[Stored records]
▼
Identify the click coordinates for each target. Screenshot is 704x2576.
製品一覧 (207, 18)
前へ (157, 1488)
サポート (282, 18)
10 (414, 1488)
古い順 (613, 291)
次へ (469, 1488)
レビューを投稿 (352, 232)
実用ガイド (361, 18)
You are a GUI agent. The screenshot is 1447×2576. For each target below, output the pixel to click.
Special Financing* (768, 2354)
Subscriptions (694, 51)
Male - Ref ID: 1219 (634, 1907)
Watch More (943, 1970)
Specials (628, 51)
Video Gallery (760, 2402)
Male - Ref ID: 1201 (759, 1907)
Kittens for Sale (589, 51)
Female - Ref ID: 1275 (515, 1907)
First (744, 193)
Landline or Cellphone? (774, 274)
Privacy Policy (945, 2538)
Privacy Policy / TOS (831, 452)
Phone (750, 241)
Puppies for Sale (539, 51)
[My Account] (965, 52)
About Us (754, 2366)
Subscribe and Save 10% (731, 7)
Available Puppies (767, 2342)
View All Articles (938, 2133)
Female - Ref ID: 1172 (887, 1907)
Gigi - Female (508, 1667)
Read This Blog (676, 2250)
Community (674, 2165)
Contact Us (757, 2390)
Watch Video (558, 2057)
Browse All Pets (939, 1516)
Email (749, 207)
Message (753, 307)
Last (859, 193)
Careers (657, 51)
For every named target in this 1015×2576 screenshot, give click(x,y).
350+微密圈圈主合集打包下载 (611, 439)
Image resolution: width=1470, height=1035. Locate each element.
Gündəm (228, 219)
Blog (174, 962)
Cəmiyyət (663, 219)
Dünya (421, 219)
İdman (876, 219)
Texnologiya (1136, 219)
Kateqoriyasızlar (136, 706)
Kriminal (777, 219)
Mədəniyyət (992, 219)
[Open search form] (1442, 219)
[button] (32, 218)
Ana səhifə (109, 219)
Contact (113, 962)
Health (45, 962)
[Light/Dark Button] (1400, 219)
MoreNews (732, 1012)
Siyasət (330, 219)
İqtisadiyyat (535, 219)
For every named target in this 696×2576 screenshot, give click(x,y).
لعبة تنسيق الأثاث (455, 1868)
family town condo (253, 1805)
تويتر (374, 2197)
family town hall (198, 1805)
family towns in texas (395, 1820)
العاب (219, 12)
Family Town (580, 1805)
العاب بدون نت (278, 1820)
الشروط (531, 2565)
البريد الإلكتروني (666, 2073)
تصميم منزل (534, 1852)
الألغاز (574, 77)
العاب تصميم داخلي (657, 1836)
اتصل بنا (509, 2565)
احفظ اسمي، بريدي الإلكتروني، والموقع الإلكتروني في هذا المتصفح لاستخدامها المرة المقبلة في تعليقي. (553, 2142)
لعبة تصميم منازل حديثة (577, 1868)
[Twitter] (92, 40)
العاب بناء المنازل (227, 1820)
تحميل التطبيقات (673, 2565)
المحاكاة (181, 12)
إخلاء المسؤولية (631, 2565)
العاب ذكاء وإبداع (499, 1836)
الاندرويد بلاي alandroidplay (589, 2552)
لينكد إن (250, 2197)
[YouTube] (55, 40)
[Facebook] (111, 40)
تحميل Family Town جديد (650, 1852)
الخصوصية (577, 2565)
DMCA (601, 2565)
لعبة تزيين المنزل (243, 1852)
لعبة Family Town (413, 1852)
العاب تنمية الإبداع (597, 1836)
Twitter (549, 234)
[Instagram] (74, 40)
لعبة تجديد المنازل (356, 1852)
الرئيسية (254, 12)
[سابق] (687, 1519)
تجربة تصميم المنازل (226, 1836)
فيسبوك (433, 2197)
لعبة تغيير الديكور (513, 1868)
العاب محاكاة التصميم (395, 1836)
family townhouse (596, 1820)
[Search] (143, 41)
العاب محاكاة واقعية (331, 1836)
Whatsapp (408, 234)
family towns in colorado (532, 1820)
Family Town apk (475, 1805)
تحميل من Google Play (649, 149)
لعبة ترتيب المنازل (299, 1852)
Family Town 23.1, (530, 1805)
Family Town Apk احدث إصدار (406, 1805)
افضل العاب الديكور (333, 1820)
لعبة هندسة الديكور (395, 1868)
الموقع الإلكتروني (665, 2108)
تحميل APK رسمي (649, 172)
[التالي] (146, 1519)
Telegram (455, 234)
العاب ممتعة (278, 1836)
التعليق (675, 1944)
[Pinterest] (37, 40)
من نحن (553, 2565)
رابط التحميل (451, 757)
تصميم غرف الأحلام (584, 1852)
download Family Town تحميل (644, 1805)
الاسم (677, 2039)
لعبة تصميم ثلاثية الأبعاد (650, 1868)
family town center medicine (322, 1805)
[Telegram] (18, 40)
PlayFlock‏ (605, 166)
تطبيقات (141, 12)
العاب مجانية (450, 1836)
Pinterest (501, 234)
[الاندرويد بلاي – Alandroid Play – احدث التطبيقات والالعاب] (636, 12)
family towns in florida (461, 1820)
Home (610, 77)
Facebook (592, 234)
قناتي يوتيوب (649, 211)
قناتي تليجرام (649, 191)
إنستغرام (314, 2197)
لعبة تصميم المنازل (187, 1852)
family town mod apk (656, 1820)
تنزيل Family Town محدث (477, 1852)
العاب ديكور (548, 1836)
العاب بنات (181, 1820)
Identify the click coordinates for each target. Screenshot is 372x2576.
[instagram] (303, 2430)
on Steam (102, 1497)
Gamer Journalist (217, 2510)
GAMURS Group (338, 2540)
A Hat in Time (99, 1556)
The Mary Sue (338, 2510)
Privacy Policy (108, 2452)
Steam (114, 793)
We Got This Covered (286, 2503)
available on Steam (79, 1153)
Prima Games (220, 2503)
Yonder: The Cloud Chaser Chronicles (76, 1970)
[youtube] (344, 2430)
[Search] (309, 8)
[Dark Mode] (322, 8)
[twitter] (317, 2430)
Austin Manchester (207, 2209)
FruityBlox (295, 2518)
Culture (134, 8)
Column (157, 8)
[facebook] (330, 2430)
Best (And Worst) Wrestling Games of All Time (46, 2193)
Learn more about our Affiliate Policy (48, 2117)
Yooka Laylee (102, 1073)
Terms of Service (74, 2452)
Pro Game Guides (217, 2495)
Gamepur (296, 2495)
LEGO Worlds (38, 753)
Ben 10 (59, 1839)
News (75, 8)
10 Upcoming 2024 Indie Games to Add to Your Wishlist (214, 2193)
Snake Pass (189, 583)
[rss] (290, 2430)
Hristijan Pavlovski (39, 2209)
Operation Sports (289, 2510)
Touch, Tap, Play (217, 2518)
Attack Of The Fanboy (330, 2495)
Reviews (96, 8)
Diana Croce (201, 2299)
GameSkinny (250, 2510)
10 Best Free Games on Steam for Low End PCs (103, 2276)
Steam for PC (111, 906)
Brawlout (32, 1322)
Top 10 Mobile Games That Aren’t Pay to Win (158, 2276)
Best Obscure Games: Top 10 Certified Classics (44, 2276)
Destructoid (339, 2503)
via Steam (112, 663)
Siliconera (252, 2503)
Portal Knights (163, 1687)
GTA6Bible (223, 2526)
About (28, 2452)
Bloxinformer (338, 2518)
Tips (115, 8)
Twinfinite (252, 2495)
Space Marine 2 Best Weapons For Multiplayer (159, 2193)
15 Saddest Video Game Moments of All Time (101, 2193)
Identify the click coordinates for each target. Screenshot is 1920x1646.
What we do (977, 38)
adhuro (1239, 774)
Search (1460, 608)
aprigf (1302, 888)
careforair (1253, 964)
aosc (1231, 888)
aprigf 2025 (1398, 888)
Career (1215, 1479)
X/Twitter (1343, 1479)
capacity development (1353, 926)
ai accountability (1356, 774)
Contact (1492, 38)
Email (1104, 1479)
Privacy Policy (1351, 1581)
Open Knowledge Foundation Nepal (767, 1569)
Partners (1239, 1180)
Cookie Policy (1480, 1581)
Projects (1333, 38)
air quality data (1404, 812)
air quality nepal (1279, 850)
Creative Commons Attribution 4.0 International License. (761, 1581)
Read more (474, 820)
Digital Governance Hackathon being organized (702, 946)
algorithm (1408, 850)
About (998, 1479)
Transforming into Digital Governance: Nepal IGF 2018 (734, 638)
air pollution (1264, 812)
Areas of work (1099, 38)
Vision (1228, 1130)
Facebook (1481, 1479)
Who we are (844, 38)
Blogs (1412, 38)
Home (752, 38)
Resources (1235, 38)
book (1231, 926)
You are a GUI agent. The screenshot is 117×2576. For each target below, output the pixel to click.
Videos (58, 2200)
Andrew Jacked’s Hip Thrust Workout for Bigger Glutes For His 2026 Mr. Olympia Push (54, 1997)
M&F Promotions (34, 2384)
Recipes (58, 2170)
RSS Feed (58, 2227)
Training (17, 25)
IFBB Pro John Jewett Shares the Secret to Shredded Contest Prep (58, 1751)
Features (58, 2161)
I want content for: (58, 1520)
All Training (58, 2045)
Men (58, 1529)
▲
[ACTIVITY]
Stop after the line containing "実用ガイド (361, 18)": print exactly the lines from the start of the entries above up to it, that line included.

[WRITTEN RESPONSE]
Identify the click coordinates for each target. Screenshot is 704x2576.
製品一覧 (207, 18)
前へ (157, 1488)
サポート (282, 18)
10 (414, 1488)
古い順 (613, 291)
次へ (469, 1488)
レビューを投稿 (352, 232)
実用ガイド (361, 18)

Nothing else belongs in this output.